YSTI Spotlight: Maria Frederick
The process of teaching “hard history” is just that, hard.
When I first approached this lesson, I tried to cover too much content in too little time. Attending the Yale Slavery Teachers Institute helped me realize that while my lesson was ambitious, it lacked the depth and humanity it deserved. I began narrowing the scope, focusing on fugitive slave advertisements, especially those tied to Connecticut, which allowed my students to connect more personally with this difficult history.
One of the most impactful revision experiences during the institute was working with Jennifer Heikkila Diaz to examine and align standards. In my original lesson, I included every standard that seemed remotely connected.
I learned that this was the wrong approach. An effective lesson is not loosely connected to standards but built around them. Clarifying what I truly wanted students to learn and do allowed me to reduce a long list of objectives to four, and ultimately to two priority standards. That clarity shifted the lesson from broad coverage to meaningful exploration of the humanity behind the history.

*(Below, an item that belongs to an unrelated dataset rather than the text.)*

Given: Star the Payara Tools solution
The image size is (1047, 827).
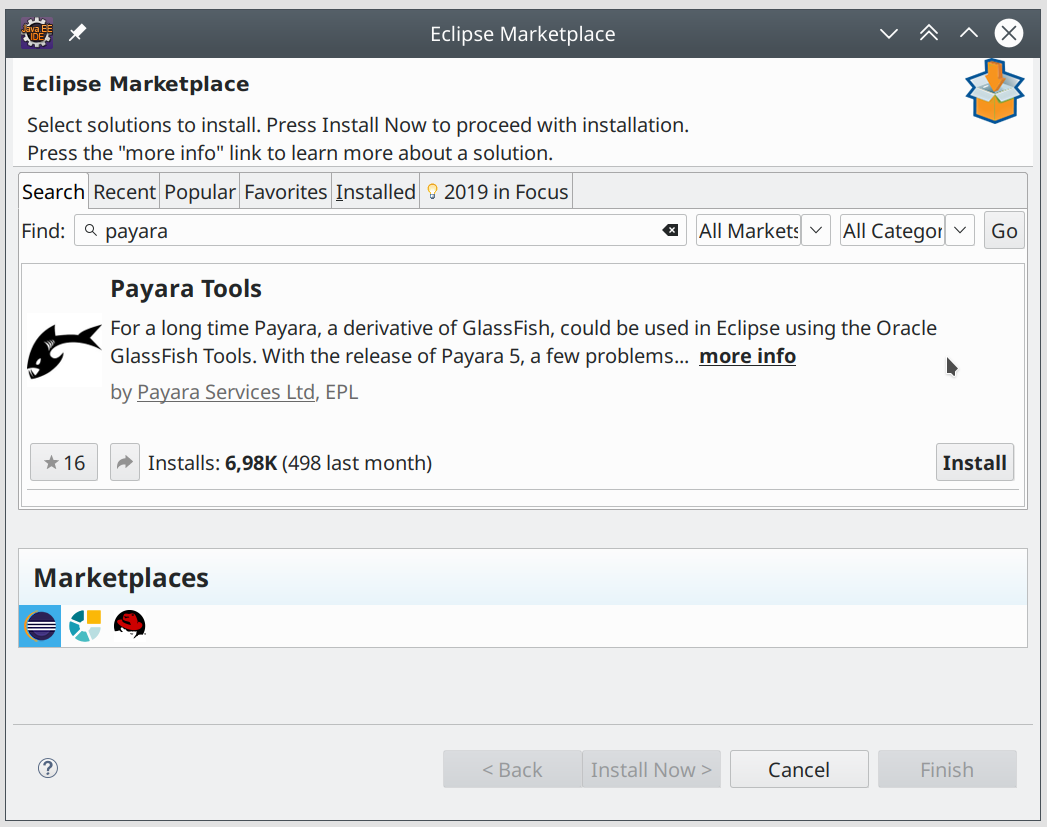Looking at the screenshot, I should pos(63,462).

Even after significantly paring down the lesson, two days still felt insufficient. Students became deeply engaged in exploring the Freedom on the Move database, and my co-teacher and I chose to devote an entire class period to that work. As a result, we adjusted the following day to allow time for sharing and discussion, which meant less time for fugitive slave laws. While this presented a challenge, the level of student investment made the adjustment worthwhile.
The greatest success was opening students’ minds to the uncomfortable reality of our own state’s history. I had predicted that many of our eighth graders believed Connecticut was entirely against slavery or that slavery did not exist here. That assumption proved accurate. Confronting the myth of Connecticut as a free haven and introducing its reputation as the “Georgia of the North” was an eye opening moment. By dismantling that misconception, students began to see that this history is not distant but embedded in the very places they pass every day. Their written reflections suggest they are beginning to approach history with more curiosity and a willingness to question whose perspective is being centered.

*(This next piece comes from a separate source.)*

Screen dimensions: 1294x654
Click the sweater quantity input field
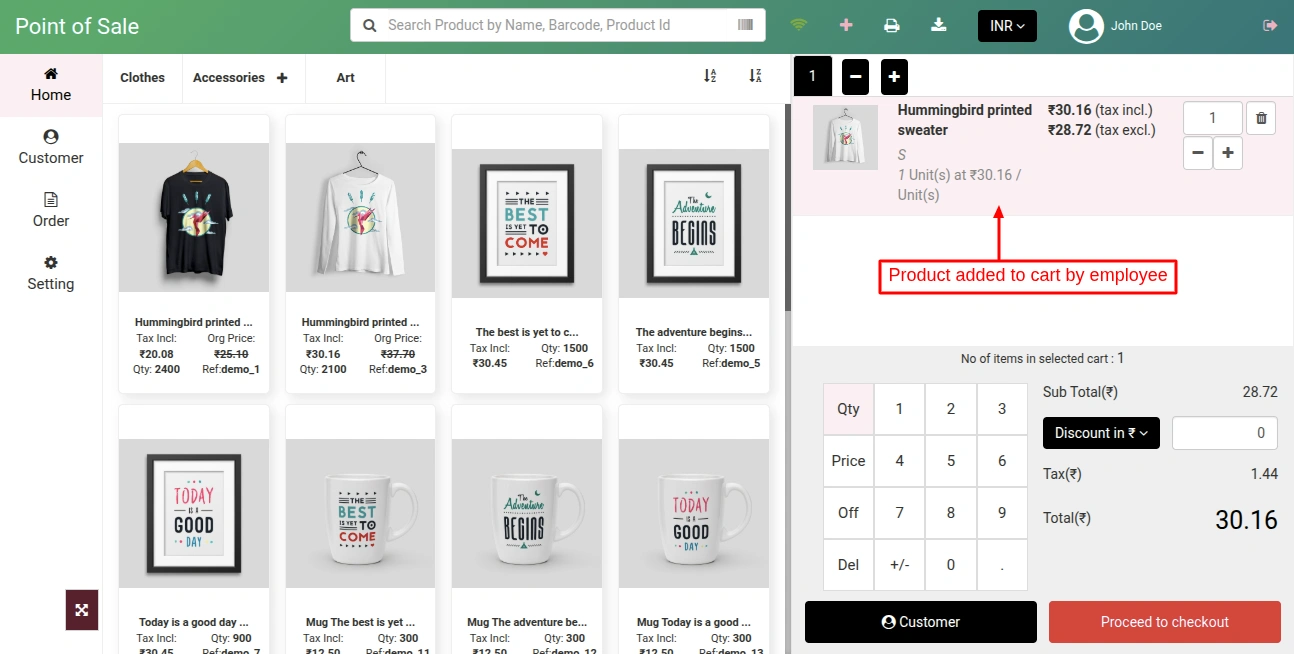pyautogui.click(x=1212, y=117)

After the lessons students were asked to respond to the following question, “What surprised or interested you the most after the past two days' lessons?” Over 92% of the students mentioned their surprise that the institution of slavery was part of Connecticut’s history.
I think the thing that interested me the most was the fact that people like John Read, people
who we look up to, owned slaves as well. It was a surprise to me because I would have expected
those kinds of people to be super perfect and not do anything wrong.
Collaboration with the American history co-teacher before and after the lessons ensured the material remained connected to their study of the Constitution. We quickly realized our original graphic organizers were not meeting students’ needs and adjusted them in real time. Those revisions strengthened the lesson and will be incorporated into next year’s curriculum.
Participating in this institute has shifted my perspective on teaching. Place-Based Learning transforms history from passive consumption of facts into active investigation and inquiry. I left with a deeper awareness of how much there is to unlearn, reconsider, and reframe. Words matter. I am more intentional about using language that honors the dignity of the enslaved and highlights resistance and agency. My goal is to foster students who do more than learn what happened but to ask, “Whose perspective am I hearing?"